Secondo il giudice quindi i rapporti tra Ciancio e la mafia etnea sarebbero passati “attraverso i contatti con Cosa nostra di Palermo”: in quel modo l’editore “avrebbe quindi apportato un contributo concreto, effettivo e duraturo alla ‘famiglia’ catanese”. Gli atti su Ciancio prodotti al processo Lombardo sono dunque stati trasmessi alla procura di Catania, che da due anni lo indaga per concorso esterno, dopo essersi vista per due volte bocciare la richiesta di archiviazione. L’editore, dal portale on line del suo giornale, ha duramente replicato alle notizie diffuse dalle agenzie di stampa sulle motivazioni della sentenza, tirando in ballo direttamente Giovanni Salvi, il capo della procura etnea. “Sorprende la gravità di una valutazione in ordine alla posizione di una persona estranea al processo e che non ha potuto certamente interloquire con il giudice. Ho dato mandato ai miei avvocati di affrontare immediatamente i temi sollevati dal Gup con l’unico interlocutore possibile, il Procuratore della Repubblica di Catania il quale certamente non ha bisogno di un giudice che gli dica cosa fare”.

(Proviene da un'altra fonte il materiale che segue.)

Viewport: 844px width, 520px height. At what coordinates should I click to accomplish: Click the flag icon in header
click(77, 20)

Lombardo al momento non ha rilasciato alcuna dichiarazione. Il leader del Movimento per l’Autonomia si era dimesso da governatore il 30 luglio del 2012 dopo che il gip Luigi Barone me aveva ordinato l’imputazione coatta, rispondendo alla richiesta di archiviazione avanzata dalla procura. Seppur soltanto in primo grado, Lombardo è il secondo governatore della Sicilia condannato consecutivamente per fatti di mafia, dopo il caso del suo predecessore Totò Cuffaro, al momento detenuto nel carcere di Rebibbia dove sta scontando la pena definitiva a sette anni per favoreggiamento aggravato.